Start of Material for this task

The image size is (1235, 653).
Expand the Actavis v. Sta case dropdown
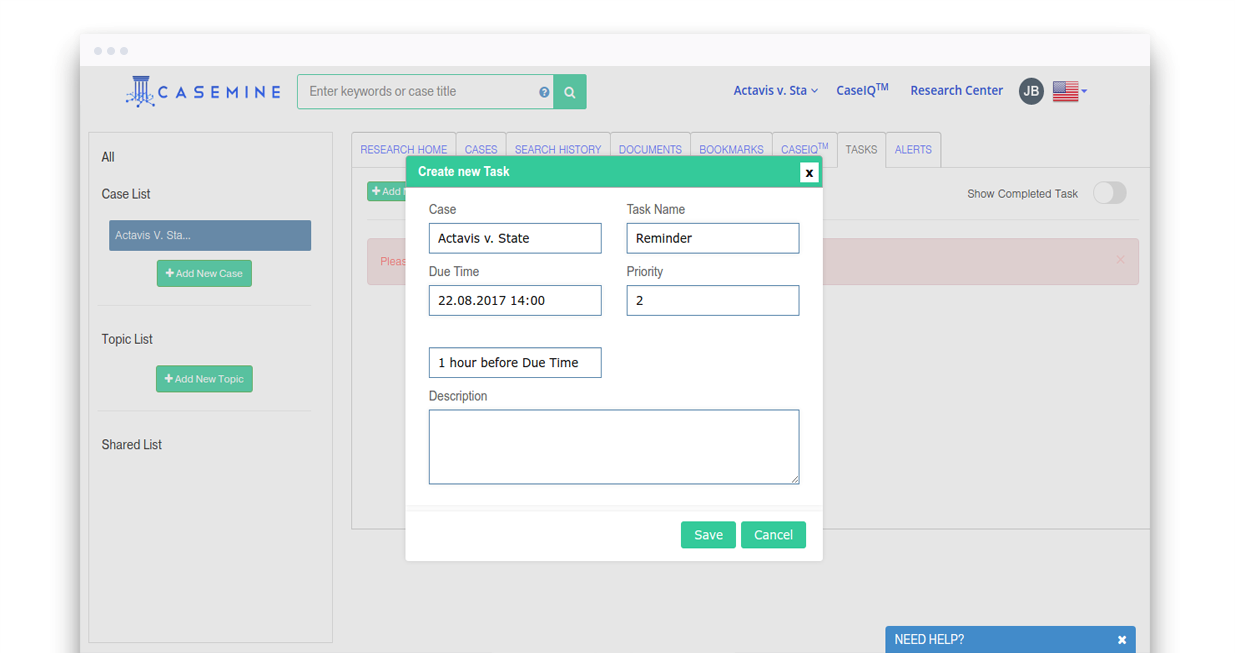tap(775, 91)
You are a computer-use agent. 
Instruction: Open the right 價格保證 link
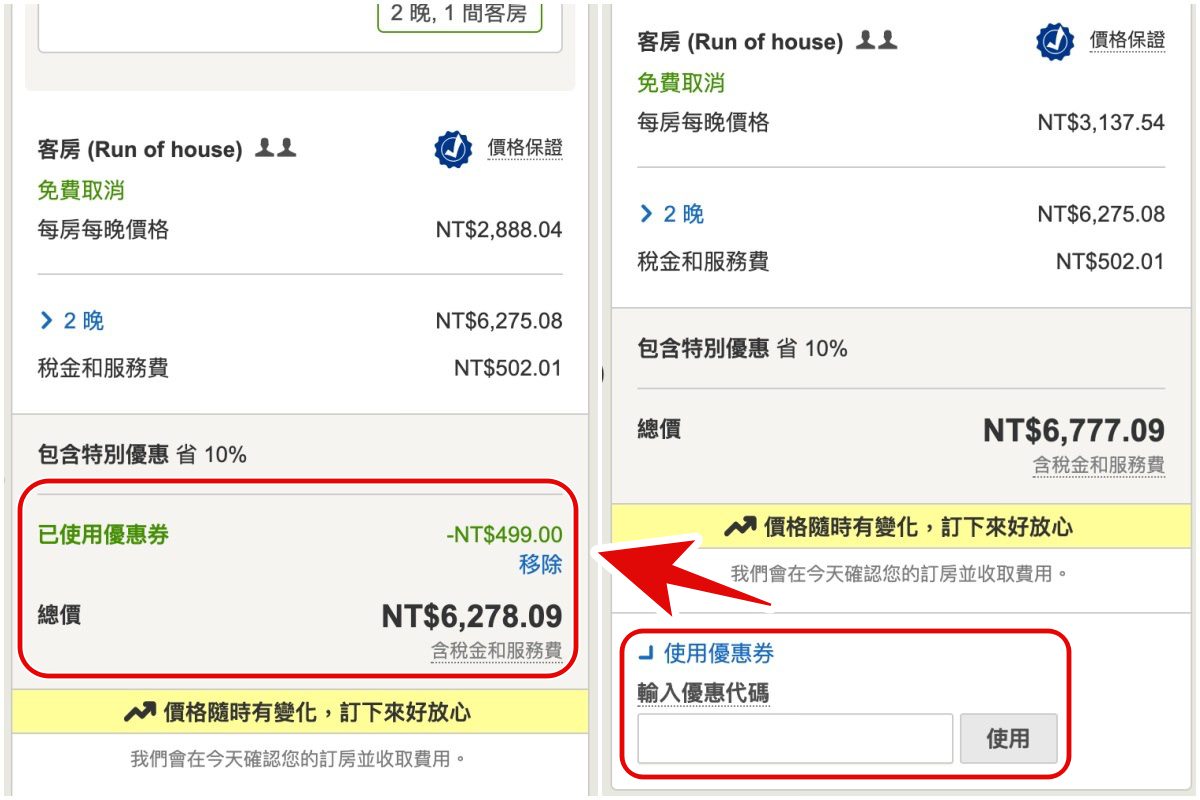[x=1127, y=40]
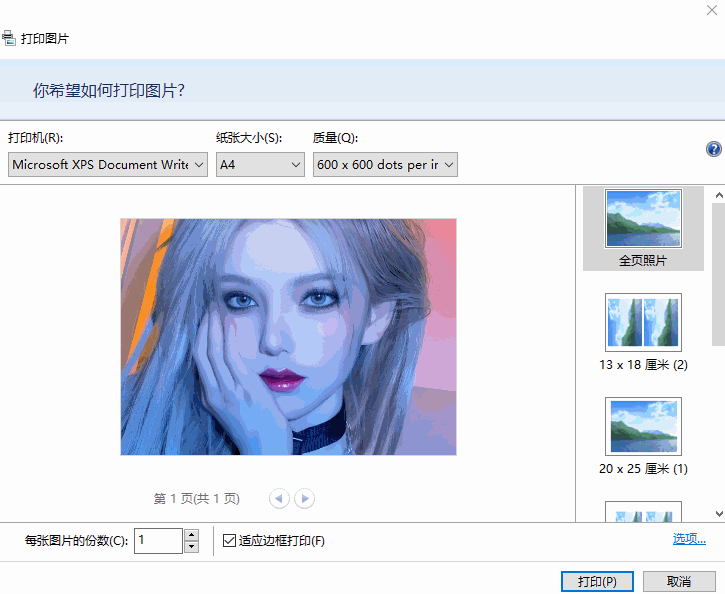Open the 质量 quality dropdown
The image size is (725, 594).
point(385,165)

End of Material for this task

▸ **What the exercise asks**:
Could you return exactly the lines starting with the one that contains "Expand the Actavis v. Sta case dropdown" and ending with the last line of the data above? Leave the pictures out.

▸ **Result of this task**:
Expand the Actavis v. Sta case dropdown
tap(775, 91)
You are a computer-use agent. 
Instruction: Open the right 價格保證 link
[x=1127, y=40]
Open the 质量 quality dropdown
The image size is (725, 594).
point(385,165)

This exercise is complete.